What do Kool & the Gang and Bon Jovi have in common? Both bands figured in the ascension of multiplatinum recording artists Color Me Badd (CMB), who perform a middle set on the I Love the ’90s bill at the S.B. Bowl on Sunday, July 3. The band, known for its amalgamated style that blends hip-hop samples, pop, and R&B, is on tour with Vanilla Ice, Salt-N-Pepa, and Tone Loc. “We kind of give the audience a break from the rap,” said CMB’s Mark Calderon, laughing.

As new jack swing leaders in the early 1990s, the quartet of Romeos ​— ​Bryan Abrams, Sam Watters, Kevin Thornton, and Calderon ​— ​dubbed Color Me Badd conquered the earth with a succession of crooning hits, led by “I Wanna Sex You Up” and “I Adore Mi Amor.” Their rise to fame began in the middle of the country and is as colorful as the band’s moniker. “Bryan [Abrams] and I, we started the group in 1984 in Oklahoma City in the hallways of our school,” Calderon said, remembering how they originally met throwing down in a sing-off. “I was like, man, I’m just gonna sing with this guy, forget about singing against him.”

Calderon brought in Watters and Thornton and, despite teen awkwardness, the four nutted up the moxie to perform guerilla-style for some major acts, including Bon Jovi, Kool & the Gang, and Huey Lewis and the News. “We knew that we were good. Being in Oklahoma City, you had to take any breaks you could,” Calderon said of their rogue auditioning techniques.

In 1987, they spotted Jon Bon Jovi and Richie Sambora, of the hair metal kings Bon Jovi, exiting a Penn Square Mall movie theater and took advantage of the chance encounter. They duo were tired and heading back to their hotel, Calderon remembered, but the ambitious teens asked the New Jersey singer to let them perform an a cappella number (“Daddy’s Home”). Initially wary, Bon Jovi was so blown away he invited CMB to open their concert the next night before 20,000 people.

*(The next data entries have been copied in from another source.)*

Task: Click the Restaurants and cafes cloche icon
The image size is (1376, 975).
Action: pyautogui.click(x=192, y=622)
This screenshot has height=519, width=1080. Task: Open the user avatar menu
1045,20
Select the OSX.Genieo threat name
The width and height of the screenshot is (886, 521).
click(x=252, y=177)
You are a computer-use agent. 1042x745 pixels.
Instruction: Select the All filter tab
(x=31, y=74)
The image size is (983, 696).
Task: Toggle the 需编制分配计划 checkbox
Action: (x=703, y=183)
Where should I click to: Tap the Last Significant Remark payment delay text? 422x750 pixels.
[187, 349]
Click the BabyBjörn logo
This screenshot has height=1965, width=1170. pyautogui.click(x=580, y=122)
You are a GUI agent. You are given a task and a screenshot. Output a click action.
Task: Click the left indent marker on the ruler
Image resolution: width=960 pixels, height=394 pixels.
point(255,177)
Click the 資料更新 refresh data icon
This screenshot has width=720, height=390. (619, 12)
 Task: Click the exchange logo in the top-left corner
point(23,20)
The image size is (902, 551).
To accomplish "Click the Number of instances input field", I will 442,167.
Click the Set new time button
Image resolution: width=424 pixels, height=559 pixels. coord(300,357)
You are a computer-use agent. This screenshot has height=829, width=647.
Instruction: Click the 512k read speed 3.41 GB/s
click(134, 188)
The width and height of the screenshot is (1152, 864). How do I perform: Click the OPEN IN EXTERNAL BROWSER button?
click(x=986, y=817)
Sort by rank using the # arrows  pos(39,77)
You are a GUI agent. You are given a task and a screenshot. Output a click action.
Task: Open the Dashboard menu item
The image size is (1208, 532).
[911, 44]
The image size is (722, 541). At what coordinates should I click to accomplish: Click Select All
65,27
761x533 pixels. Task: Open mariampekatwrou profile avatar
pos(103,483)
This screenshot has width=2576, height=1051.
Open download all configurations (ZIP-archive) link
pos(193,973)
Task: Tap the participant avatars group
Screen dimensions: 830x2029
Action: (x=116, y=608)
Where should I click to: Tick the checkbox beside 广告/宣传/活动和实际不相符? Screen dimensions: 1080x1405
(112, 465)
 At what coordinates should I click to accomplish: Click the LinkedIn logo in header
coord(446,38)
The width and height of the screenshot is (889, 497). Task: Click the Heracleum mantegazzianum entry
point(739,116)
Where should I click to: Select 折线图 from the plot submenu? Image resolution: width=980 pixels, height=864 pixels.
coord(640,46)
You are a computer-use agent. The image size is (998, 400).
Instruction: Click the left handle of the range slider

While that experience gave them exposure, it didn’t seal CMB’s pro deal. Their actual big break came one year after their Bon Jovi run-in when they met Kool & the Gang. The famed funk band came through Oklahoma City as part of the educational initiative “It’s Kool to Stay in School,” a reward for the most attentive students (which definitely did not include Calderon, Abrams, and Watters). “We didn’t have perfect attendance; we skipped school to attend the ‘It’s Kool to Stay in School’ party,” said Calderon, laughing. But their impromptu performance impressed Robert “Kool” Bell, who helped them land management. “It hit so fast, we didn’t know what was going on,” said Calderon of their catapult to fame.

Although “I Adore Mi Amor” was a #1 hit for the group in 1991, it is the ubiquitous “I Wanna Sex You Up” that is perhaps Color Me Badd’s best remembered song (it peaked at #2 on the U.S. charts), thanks to the film New Jack City. “We got our record deal off of ‘I Adore Mi Amore,’” Calderon said, but when Giant Records hosted a call for the New Jack City soundtrack, Elliot Straite (Dr. Freeze), who had just produced the monster Bell Biv DeVoe hit “Poison,” worked his magic on “Sex You Up,” which made the soundtrack. “The song just took off like a rocket,” Calderon recalled.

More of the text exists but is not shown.